(Records from a data source)
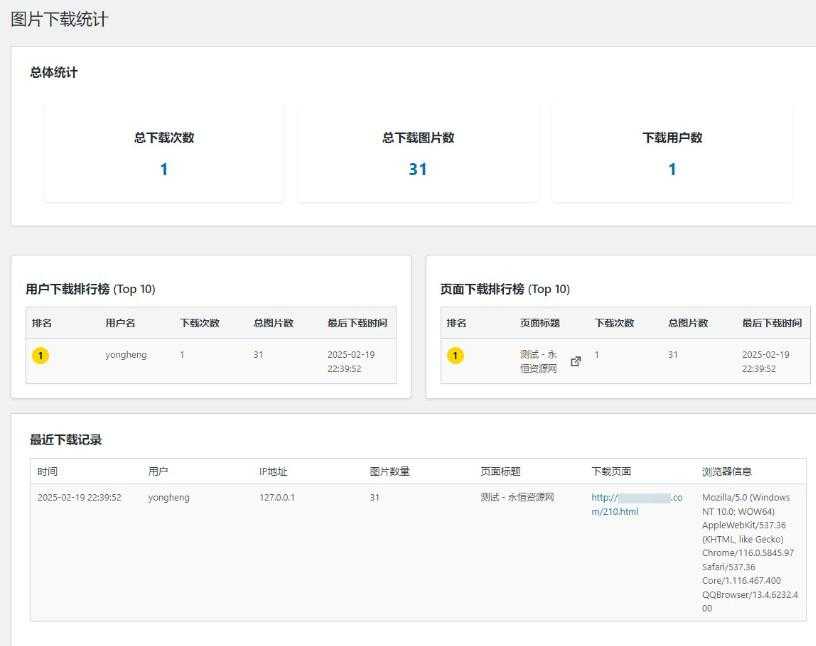The height and width of the screenshot is (646, 816).
Task: Click 页面标题 header in page ranking table
Action: pos(540,323)
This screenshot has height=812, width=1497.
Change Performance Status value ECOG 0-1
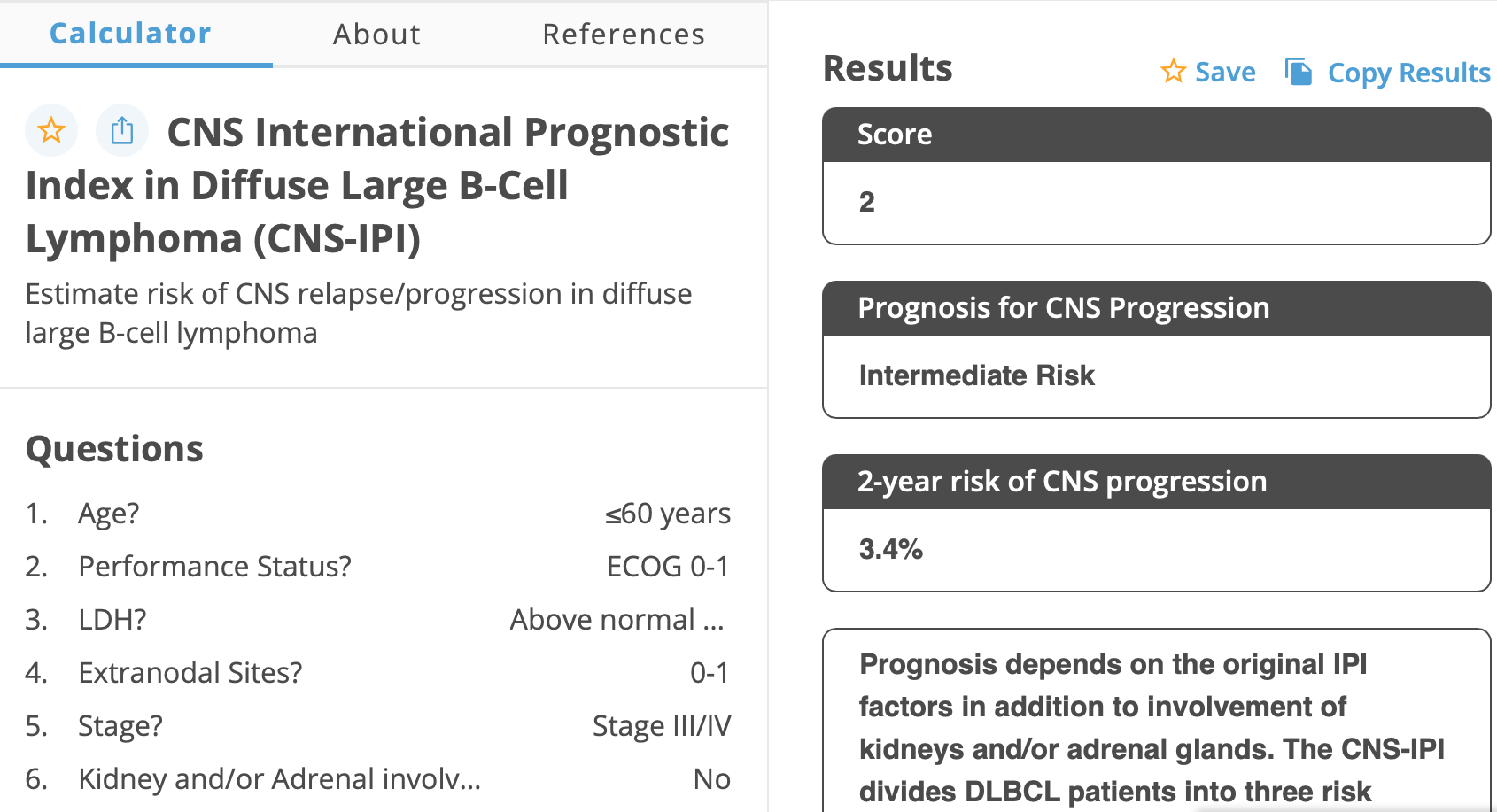(x=667, y=567)
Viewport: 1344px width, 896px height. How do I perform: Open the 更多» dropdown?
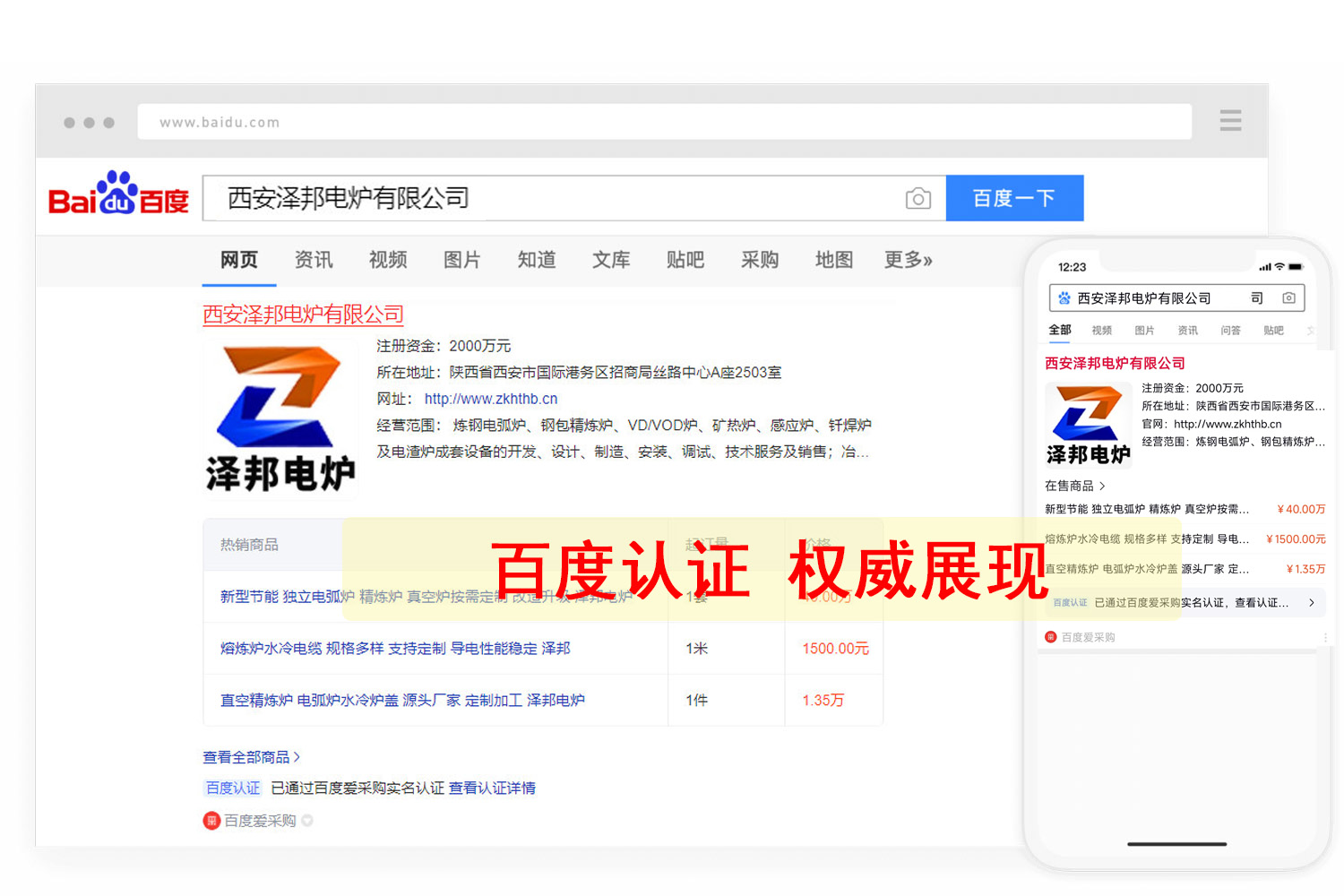907,260
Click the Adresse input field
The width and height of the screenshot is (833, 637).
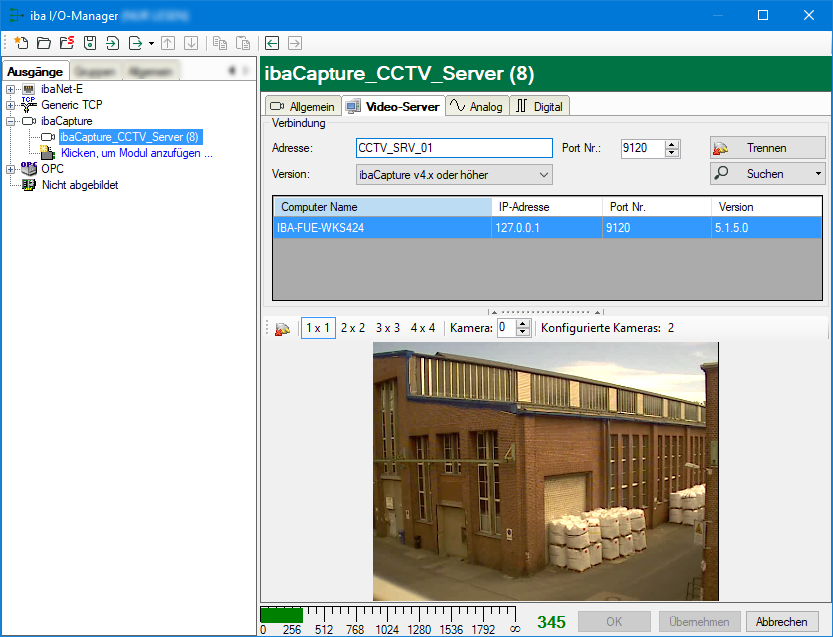pyautogui.click(x=453, y=148)
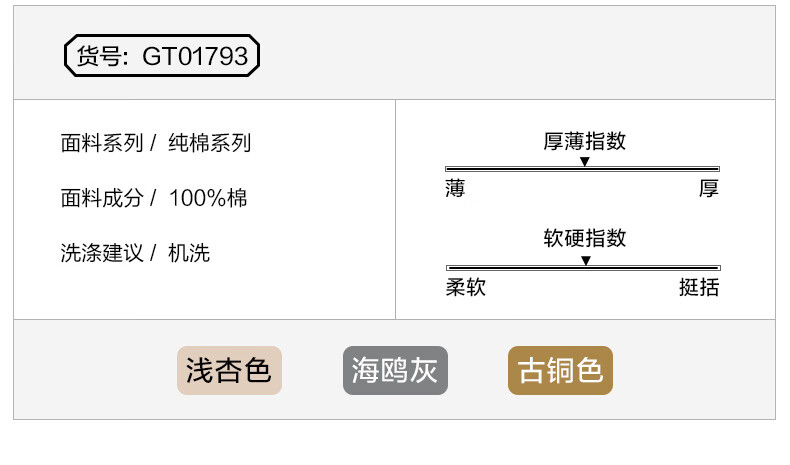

EXERCISE INSTRUCTIONS -
Can you lay out the lines above as a Markdown table with the columns "Row" and "Line," numbering each row, skipping blank lines, and leaving the pictures out?

TASK RESULT -
| Row | Line |
|---|---|
| 1 | The height and width of the screenshot is (646, 816). |
| 2 | Task: Click 页面标题 header in page ranking table |
| 3 | Action: pos(540,323) |
| 4 | This screenshot has height=812, width=1497. |
| 5 | Change Performance Status value ECOG 0-1 |
| 6 | (x=667, y=567) |
| 7 | Viewport: 1344px width, 896px height. How do I perform: Open the 更多» dropdown? |
| 8 | 907,260 |
| 9 | Click the Adresse input field |
| 10 | The width and height of the screenshot is (833, 637). |
| 11 | pyautogui.click(x=453, y=148) |